(Aim 1):
In the financial notes below, copy word for word the part that starts with the words "Concentration of credit" and ends with "the underlying accounts.".

(Document passage):
** BEGIN **

The aggregate foreign exchange gains (losses) included in income amount to $17,314 , $(625) , and $(759) for the years ended February 2,
2014 , February 3, 2013 , and January 29, 2012 , respectively.
Concentration of credit risk
The Company is not exposed to significant credit risk on its cash and cash equivalents and trade accounts receivable. Cash and cash
equivalents are held with high quality financial institutions. Trade accounts receivable are primarily from wholesale accounts. The Company
does not require collateral to support the trade accounts receivable; however, in certain circumstances, the Company may require parties to
provide payment for goods prior to delivery of the goods. The accounts receivable are net of an allowance for doubtful accounts, which is
established based on management's assessment of the credit risks of the underlying accounts.
Stock
-based compensation
The Company accounts for stock-
based compensation using the fair value method. The fair value of awards granted is estimated at the date
of grant and recognized as employee compensation expense on a straight-line basis over the requisite service period with the offsetting credit to
additional paid-in capital. For awards with service and/or performance conditions, the total amount of compensation expense to be recognized is
based on the number of awards expected to vest and is adjusted to reflect those awards that do ultimately vest. For awards with performance
conditions, the Company recognizes the compensation expense if and when the Company concludes that it is probable that the performance
condition will be achieved. The Company reassesses the probability of achieving the performance condition at each reporting date. For awards
with market conditions, all compensation expense is recognized irrespective of whether such conditions are met.

** END **

(Aim 2):
Quote the rows that follow, starting with the line containing "Open the Stüdyo Elektronik link" and ending with the line containing "I will point(187,245).", both lines included.

[Part of a data file]
** BEGIN **

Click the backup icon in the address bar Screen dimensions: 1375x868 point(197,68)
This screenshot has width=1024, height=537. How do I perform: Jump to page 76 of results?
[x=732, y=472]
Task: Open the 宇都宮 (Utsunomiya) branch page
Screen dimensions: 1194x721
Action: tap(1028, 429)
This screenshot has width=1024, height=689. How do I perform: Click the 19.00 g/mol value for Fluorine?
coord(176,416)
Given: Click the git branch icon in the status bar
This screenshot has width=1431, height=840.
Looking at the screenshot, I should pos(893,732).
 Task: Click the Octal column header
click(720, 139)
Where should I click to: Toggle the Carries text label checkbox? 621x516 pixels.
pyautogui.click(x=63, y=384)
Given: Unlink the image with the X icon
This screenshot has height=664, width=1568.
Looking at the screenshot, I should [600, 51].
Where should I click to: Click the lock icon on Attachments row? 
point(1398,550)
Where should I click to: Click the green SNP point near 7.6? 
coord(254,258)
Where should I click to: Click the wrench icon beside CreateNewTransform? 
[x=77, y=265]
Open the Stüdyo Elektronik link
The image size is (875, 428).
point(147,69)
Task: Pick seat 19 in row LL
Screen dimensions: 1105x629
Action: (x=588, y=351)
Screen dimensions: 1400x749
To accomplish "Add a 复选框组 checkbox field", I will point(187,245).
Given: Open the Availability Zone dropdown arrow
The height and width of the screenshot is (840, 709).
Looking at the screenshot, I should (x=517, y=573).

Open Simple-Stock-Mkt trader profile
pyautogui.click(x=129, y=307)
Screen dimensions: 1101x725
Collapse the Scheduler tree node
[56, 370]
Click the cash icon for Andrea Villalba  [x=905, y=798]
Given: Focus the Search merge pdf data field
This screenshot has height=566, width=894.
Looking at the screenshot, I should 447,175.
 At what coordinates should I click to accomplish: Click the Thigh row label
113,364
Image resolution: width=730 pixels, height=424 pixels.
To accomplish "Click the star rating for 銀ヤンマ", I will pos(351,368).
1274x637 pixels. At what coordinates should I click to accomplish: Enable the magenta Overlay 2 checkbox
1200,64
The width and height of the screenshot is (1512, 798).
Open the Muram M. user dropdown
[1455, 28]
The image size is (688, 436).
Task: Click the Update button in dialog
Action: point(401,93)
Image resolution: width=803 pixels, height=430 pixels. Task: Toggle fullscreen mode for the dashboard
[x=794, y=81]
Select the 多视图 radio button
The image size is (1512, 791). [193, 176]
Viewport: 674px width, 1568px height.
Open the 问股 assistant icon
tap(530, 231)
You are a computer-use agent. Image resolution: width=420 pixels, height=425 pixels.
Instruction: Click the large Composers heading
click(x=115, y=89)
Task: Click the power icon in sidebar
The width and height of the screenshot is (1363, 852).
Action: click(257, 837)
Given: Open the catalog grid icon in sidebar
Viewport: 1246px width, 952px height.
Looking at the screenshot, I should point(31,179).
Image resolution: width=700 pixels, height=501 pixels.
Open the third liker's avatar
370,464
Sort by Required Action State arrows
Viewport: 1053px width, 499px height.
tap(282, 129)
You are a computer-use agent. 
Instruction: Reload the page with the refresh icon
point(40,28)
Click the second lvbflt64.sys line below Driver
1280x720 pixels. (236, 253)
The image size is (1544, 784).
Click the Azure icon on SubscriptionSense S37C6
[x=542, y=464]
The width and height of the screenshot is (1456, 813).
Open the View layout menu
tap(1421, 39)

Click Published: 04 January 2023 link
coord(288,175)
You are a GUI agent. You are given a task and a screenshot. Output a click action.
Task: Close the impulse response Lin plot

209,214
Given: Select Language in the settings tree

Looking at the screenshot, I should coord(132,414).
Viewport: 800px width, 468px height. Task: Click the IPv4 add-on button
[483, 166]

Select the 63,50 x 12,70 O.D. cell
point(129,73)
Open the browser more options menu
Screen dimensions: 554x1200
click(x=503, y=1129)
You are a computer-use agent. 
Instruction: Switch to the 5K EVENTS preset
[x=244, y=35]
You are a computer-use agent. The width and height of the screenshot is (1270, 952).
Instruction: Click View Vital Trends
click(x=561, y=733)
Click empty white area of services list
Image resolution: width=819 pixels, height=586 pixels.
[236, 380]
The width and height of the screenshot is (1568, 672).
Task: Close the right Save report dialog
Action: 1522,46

** END **

(Written answer 1):
Concentration of credit risk
The Company is not exposed to significant credit risk on its cash and cash equivalents and trade accounts receivable. Cash and cash
equivalents are held with high quality financial institutions. Trade accounts receivable are primarily from wholesale accounts. The Company
does not require collateral to support the trade accounts receivable; however, in certain circumstances, the Company may require parties to
provide payment for goods prior to delivery of the goods. The accounts receivable are net of an allowance for doubtful accounts, which is
established based on management's assessment of the credit risks of the underlying accounts.

(Written answer 2):
Open the Stüdyo Elektronik link
The image size is (875, 428).
point(147,69)
Task: Pick seat 19 in row LL
Screen dimensions: 1105x629
Action: (x=588, y=351)
Screen dimensions: 1400x749
To accomplish "Add a 复选框组 checkbox field", I will point(187,245).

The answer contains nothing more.